Le jeune homme de 18 ans était à bord d’un vieux chalutier de pêche qui a quitté la ville de Tobrouk, dans l’est de la Libye, le 9 juin. Il se dirigeait vers l’Italie, comme de nombreux autres jeunes hommes de son village du delta du Nil en Égypte.

Pas moins de 750 migrants, dont des femmes et des enfants, se trouvaient à bord du bateau qui a chaviré et coulé au large de la Grèce dans l’une des parties les plus profondes de la mer Méditerranée.

Seuls 104 ont survécu. Lundi, les autorités grecques avaient récupéré 81 corps et les chances de retrouver quelqu’un d’autre vivant ont diminué. Le naufrage semble être l’une des pires tragédies de l’histoire récente de la Méditerranée, soulevant des questions et une indignation quant à la manière dont les autorités européennes ont géré l’afflux de migrants.

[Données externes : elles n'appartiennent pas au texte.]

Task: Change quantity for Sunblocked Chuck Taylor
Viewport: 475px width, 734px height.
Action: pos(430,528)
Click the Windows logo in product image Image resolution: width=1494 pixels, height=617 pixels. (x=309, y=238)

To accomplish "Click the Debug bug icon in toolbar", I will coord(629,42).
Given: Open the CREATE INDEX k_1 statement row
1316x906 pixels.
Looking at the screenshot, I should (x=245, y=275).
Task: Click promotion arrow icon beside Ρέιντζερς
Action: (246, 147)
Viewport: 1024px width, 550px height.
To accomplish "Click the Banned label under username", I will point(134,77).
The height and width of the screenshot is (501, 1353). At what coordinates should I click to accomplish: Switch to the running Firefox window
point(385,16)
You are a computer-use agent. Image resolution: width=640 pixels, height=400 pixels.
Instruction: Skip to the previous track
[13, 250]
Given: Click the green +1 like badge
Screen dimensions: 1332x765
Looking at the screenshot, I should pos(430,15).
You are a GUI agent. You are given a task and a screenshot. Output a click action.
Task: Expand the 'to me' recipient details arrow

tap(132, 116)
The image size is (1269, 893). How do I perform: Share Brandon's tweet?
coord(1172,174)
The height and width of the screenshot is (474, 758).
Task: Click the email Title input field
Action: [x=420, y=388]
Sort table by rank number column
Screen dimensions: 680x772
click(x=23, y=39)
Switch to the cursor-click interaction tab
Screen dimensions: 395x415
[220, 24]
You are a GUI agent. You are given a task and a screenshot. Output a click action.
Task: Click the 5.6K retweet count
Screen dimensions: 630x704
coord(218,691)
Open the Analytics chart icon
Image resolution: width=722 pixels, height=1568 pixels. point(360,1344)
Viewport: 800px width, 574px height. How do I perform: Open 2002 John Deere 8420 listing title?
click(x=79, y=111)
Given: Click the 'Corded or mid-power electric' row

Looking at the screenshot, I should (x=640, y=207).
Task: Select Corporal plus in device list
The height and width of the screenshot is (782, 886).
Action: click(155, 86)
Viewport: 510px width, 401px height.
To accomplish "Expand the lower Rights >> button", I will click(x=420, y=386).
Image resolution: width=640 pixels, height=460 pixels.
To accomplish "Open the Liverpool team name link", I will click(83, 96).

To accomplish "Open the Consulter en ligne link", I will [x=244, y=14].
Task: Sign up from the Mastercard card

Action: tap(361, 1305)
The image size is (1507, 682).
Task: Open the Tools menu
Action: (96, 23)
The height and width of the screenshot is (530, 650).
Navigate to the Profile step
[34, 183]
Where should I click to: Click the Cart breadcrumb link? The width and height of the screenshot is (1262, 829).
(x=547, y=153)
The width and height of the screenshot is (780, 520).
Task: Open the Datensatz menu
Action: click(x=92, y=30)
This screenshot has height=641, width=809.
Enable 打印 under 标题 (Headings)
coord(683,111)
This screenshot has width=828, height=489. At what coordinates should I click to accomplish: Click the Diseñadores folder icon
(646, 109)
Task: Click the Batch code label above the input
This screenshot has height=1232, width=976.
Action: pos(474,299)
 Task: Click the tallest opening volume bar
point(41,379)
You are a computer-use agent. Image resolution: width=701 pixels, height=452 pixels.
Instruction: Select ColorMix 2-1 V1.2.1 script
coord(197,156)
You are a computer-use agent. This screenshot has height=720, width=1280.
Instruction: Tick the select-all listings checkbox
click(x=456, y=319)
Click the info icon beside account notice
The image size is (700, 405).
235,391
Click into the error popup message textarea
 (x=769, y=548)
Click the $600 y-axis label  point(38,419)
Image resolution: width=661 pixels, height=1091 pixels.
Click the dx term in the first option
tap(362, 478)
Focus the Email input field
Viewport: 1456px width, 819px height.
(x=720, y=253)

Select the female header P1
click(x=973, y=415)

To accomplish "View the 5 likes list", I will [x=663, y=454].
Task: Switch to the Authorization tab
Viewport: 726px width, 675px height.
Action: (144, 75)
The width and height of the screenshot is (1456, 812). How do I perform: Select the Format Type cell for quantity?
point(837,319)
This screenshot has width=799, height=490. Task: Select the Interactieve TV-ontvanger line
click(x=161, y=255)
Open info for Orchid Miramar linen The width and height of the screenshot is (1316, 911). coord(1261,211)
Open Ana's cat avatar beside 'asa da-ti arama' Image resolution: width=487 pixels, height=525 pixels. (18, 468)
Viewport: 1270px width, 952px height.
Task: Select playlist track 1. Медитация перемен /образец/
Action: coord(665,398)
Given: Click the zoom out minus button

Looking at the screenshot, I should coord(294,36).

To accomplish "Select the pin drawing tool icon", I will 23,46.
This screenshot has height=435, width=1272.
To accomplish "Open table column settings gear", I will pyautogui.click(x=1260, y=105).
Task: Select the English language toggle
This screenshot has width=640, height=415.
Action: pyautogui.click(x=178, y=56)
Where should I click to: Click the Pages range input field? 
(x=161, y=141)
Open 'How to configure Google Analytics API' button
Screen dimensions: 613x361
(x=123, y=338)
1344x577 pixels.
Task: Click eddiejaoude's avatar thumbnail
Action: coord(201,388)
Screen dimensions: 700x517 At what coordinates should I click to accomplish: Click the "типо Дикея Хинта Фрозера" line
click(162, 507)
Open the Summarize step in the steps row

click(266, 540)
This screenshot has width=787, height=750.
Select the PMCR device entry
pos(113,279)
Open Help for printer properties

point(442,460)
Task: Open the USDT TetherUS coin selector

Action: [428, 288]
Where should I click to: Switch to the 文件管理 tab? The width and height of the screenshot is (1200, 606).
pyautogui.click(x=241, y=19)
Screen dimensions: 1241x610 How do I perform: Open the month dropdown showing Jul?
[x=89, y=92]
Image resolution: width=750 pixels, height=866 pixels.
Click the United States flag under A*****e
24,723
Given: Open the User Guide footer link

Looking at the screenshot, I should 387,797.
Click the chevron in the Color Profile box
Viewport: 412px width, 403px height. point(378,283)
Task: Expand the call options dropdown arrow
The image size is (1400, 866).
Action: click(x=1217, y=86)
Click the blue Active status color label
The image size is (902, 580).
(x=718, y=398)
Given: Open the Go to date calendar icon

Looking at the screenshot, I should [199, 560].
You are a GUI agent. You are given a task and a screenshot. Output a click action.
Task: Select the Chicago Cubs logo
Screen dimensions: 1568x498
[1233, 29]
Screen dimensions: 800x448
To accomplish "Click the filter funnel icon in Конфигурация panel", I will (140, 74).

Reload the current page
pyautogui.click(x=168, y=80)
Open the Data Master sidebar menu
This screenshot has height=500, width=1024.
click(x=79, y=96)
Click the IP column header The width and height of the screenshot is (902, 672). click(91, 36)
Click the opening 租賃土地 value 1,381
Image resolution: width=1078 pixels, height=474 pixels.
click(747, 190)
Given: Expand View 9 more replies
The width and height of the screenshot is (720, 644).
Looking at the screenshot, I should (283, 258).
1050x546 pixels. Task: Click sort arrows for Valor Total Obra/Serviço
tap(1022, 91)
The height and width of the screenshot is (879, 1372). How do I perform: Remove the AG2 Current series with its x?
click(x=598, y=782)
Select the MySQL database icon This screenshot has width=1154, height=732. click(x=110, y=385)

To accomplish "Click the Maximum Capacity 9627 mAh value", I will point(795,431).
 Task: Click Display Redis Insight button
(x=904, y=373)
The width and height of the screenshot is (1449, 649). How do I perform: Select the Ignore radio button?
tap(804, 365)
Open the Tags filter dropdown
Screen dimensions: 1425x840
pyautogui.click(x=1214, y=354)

Comme beaucoup d’autres familles, les proches de Saleh ne connaissent pas le sort de leur fils. Issu d’une famille d’agriculteurs, il était le deuxième de quatre enfants et a quitté la maison il y a moins d’un mois sans leur parler de ses projets.

La famille est originaire d’Ibrash, dans la province agricole de Sharqia, dans le delta du Nil, où les buffles d’eau, les vaches et les ânes partagent des chemins de terre avec des voitures, des motos et des pousse-pousse à trois roues appelés tuk-tuks.

De nombreux jeunes hommes et adolescents de la région ont fait le périlleux voyage en Libye, dans l’espoir de traverser la Méditerranée vers l’Europe. Certains d’entre eux ont réussi à gagner l’Italie, mais beaucoup d’autres ont été arrêtés et renvoyés, selon cinq villageois, qui ont tous parlé sous couvert d’anonymat de peur d’être pris pour cible par les autorités.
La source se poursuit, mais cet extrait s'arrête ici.